Esasında bu hepimize, ama en çok da gazeteci ya da yorumcu sıfatını taşıyan basın-yayın mensuplarına düşen ulvi bir sorumluluktur. Güncel politik süreçleri ve toplumsal hadiseleri yakından takip eden ve başkalarına nazaran olay, olgu ve kişilere ilişkin daha nitelikli ve derin bilgilere vakıf olan bu insanların halkı bilgilendirme ve yönlendirme noktasında geniş bir işlevsellik ve etki alanına sahip olduğu açıktır. Nitekim yazılı ve görsel medya mensuplarının FETÖ terör örgütüyle mücadele sürecinde son derece önemli ve olumlu katkıları olmuştur ve olmaya da devam etmektedir. Ancak 15 Temmuz sonrasının hassas ve çalkantılı atmosferini bahane ederek haysiyet cellatlığına soyunan ve bu süreci, kişisel ve entelektüel nüfuz alanını artırmak, mesleki reytingini yükseltmek için kullanan fırsatçıların bulunduğu da bir gerçektir.

Bugün yazılı ve görsel medya organları, her durumu ranta devşirme maharetine sahip olan bu türden fırsatçılarla ve onların neden olduğu haksızlıkların örnekleriyle doludur. İnsanların bu haksızlıklar karşısında çoğunlukla kendisini savunma şansı bile olmamakta ve kendi payına düşen, daha doğrusu reva görülen kaderi yaşamak zorunda bırakılmaktadır. Bu, Türk basın tarihi açısından çok da şaşırtıcı olmayan bir durumdur.

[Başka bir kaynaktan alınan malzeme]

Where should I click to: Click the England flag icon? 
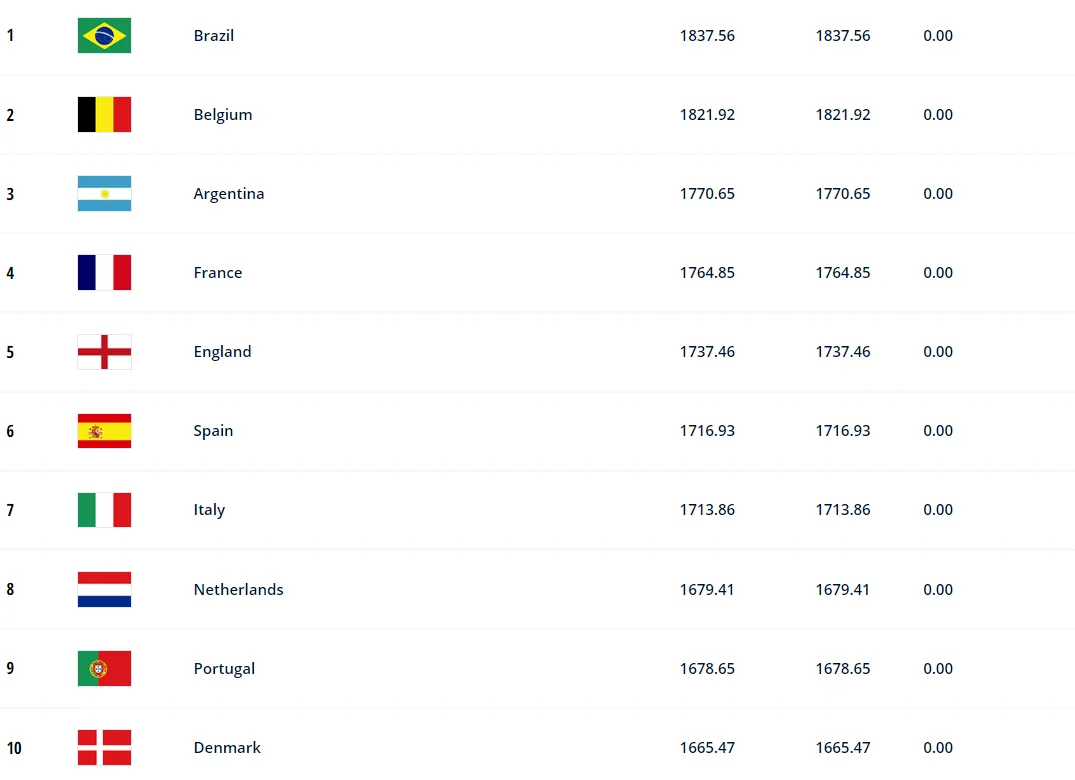pos(104,352)
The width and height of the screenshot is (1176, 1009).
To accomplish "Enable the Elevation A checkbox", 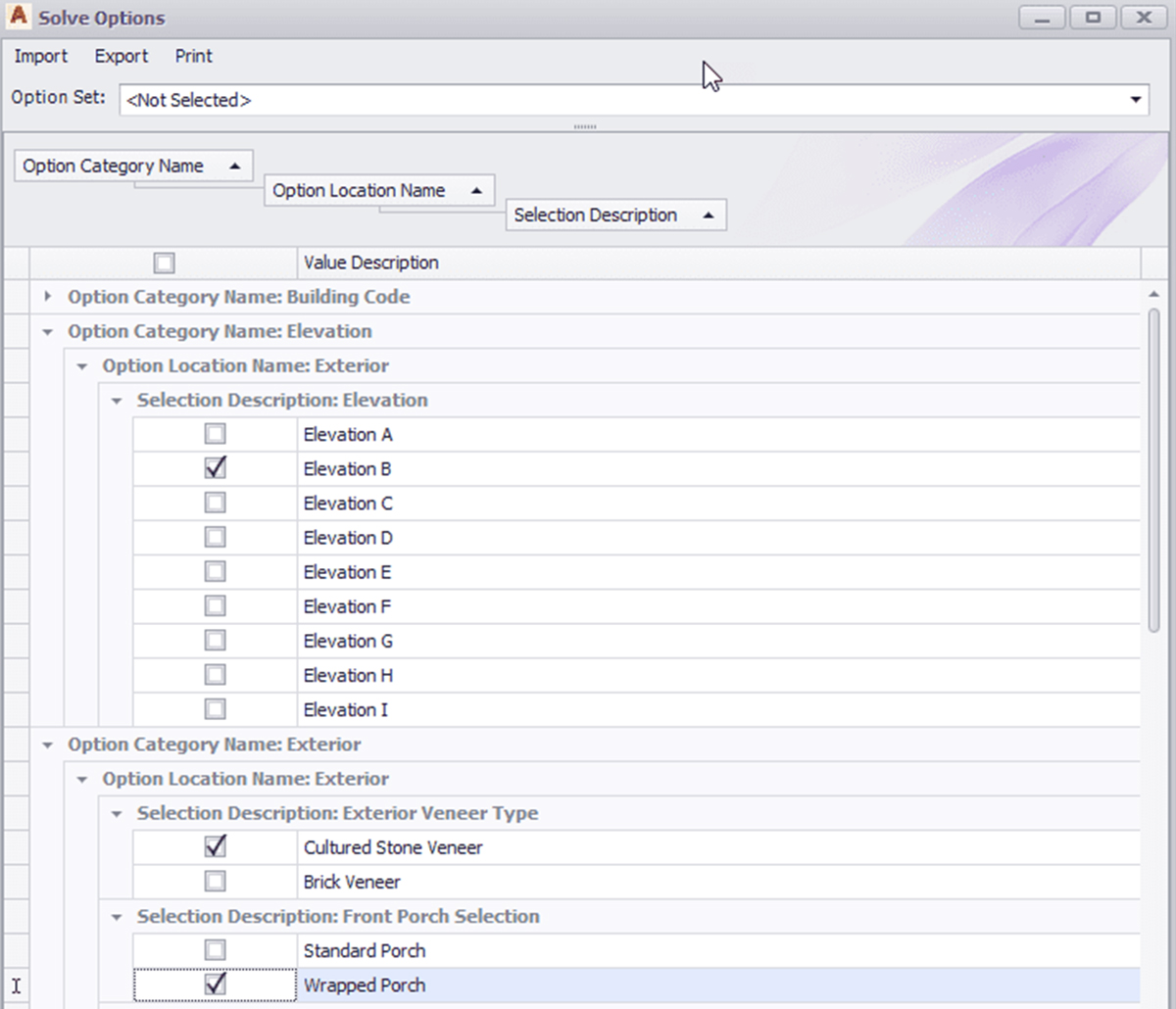I will click(215, 433).
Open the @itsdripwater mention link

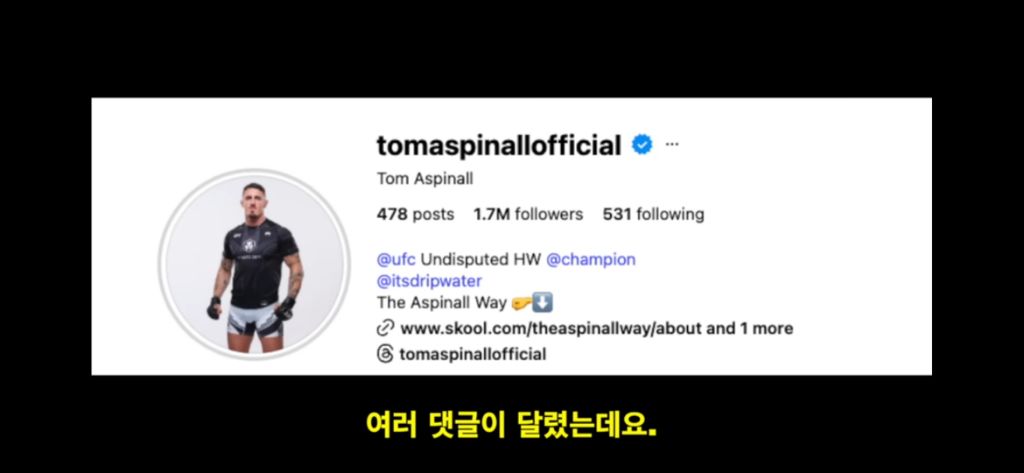[429, 282]
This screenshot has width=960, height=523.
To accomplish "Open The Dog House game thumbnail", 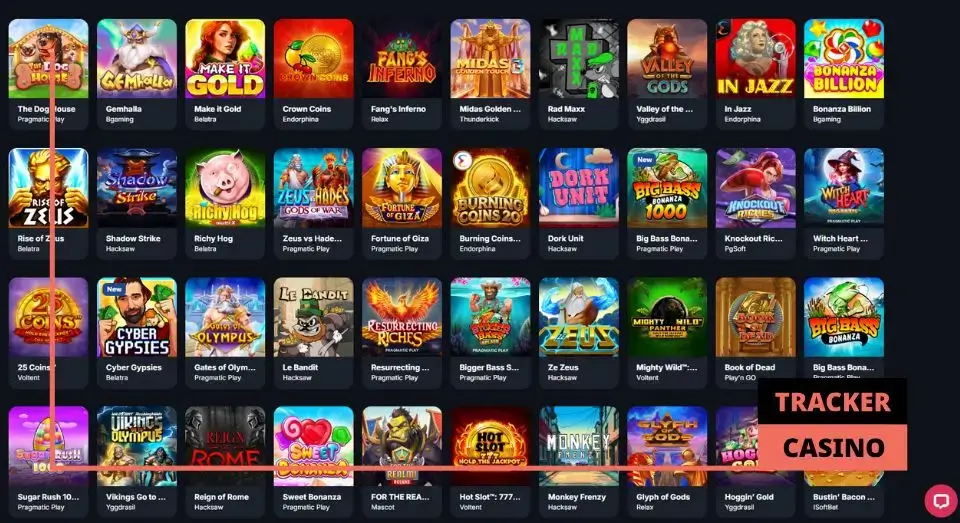I will (x=48, y=59).
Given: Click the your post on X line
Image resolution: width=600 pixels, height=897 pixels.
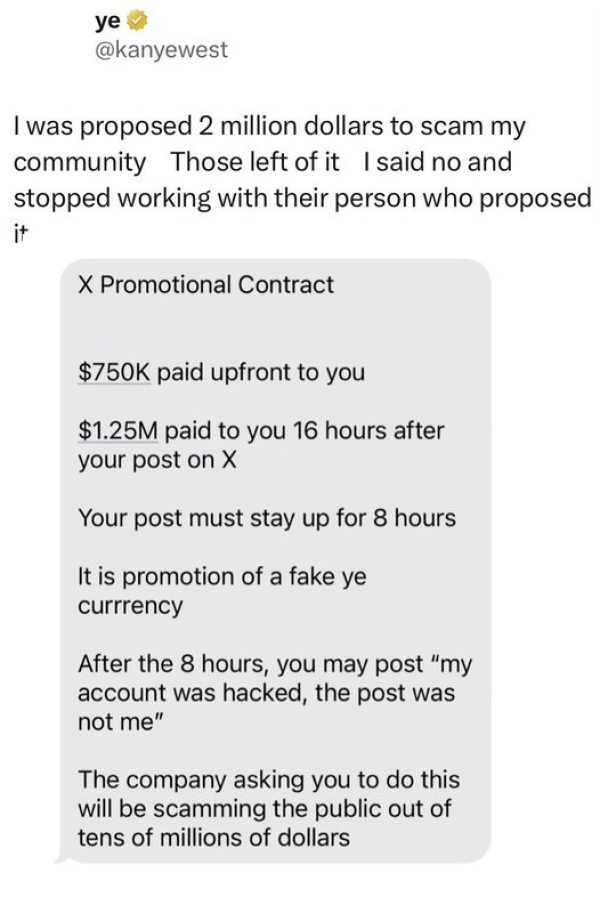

Burada şaşırtıcı ve dahası üzücü olan, cesur ve dürüst duruşuyla temayüz etmiş ya da en azından bizim tarafımızdan öyle bilinen bazı gazetecilerin de benzer davranış kodlarıyla hareket etmesi, doğru ile yanlışı ayırt etme hassasiyetinden uzaklaşmasıdır.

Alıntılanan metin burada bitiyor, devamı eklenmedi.